The pros and cons of AI in a pandemic

In a rush to find solutions for the Covid-19 pandemic, say experts, researchers need to be patient and thorough as they sift through data that might give us more clues about the virus.

Jeff Rowe | May 29, 2020 02:44 pm

When you’re in a hurry, it’s much easier to make mistakes.

Admittedly, that’s a pretty mundane observation, but it seems to capture what a number of experts are saying about the recent rush to put AI into service in the battle against the coronavirus.

For example, as John Quackenbush, chair of the Department of Biostatistics at the Harvard T.H. Chan School of Public Health, observed, “I’ve heard a lot of hype about machine learning being applied to battling Covid-19, but I haven’t seen very many concrete examples where you could imagine in the short- or medium-term something that is going to have a substantial effect.”

To be sure, nobody is saying AI shouldn’t be tried, but it’s important to recognize the value of outcomes data that is reliable and can be tested.  And while that’s tricky in the best of times, it’s particularly challenging in view of how new research into COVID-19 really is, and how limited, and still-unorganized, is the stockpile of relevant data. 

“Everything that we’re doing gets better with a lot more well-annotated datasets,” said Dr. Eric Topol, director of the Scripps Research Translational Institute. “In the U.S., we don’t have centralized data. Here we are at the epicenter and all of our healthcare data is fragmented.”

On the other hand, as datasets get larger, they become “noisier.” For example, a model that screens Covid-19 patients for temperature might be reasonably effective. But expanded to the general population, “it’s a terrible predictor,” Quackenbush said.

Nonetheless, both men are “cautiously optimistic about using AI in some settings, such as determining which patients face a higher risk from Covid-19, opening an opportunity for communication with their physician.”

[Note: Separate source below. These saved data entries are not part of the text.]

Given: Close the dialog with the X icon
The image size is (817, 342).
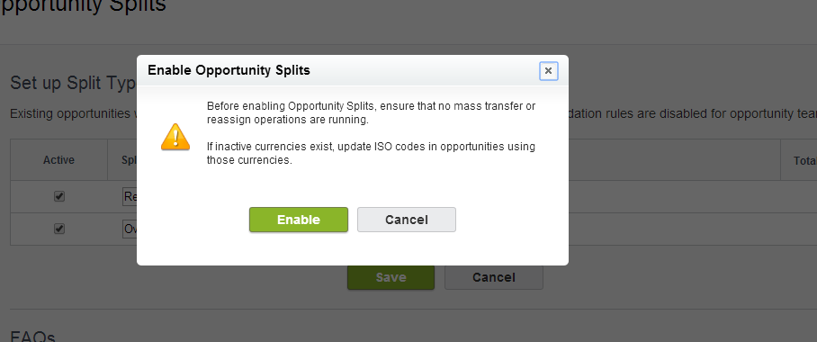Looking at the screenshot, I should point(548,70).
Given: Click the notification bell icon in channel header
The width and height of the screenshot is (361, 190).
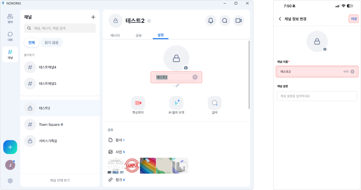Looking at the screenshot, I should coord(211,21).
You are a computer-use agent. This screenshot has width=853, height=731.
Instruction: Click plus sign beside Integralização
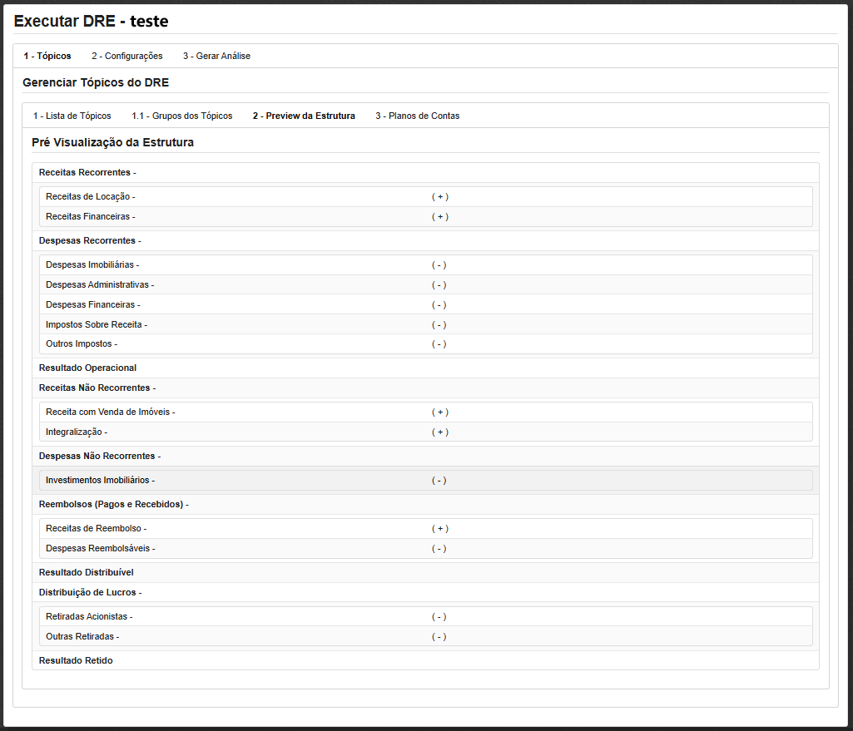439,432
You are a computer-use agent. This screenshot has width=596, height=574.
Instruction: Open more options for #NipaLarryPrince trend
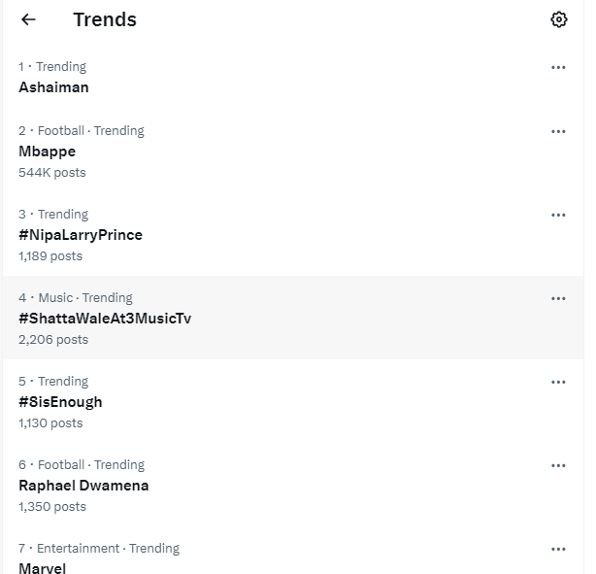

Still, the article notes some significant bumps in the road. For example, drugmaker Eli Lilly recently announced it would launch a trial of its existing rheumatoid arthritis treatment, baricitinib, in severely ill Covid-19 patients. But despite the reportedly successful identification of the drug’s potential by a British startup, BenevolentAI, “a group of rheumatologists that had treated patients in Lombardy, Italy, cautioned about potential adverse effects from the drug. Its FDA black box warning indicates patients taking the drug may face an increased risk of developing serious infections.”

Similarly, while AI is also being tapped to help with image recognition when it comes to detecting Covid-19 from CT scans, experts have raised a few concerns, including the fact that the CDC does not currently recommend using CT scans to diagnose Covid-19.

But there are no doubt valuable possibilities.

Said Quackenbush, “If we get to the point where we have access to the right data, and can really train good models to really understand which patients need to be monitored most closely, I think we’re in a good place to respond.”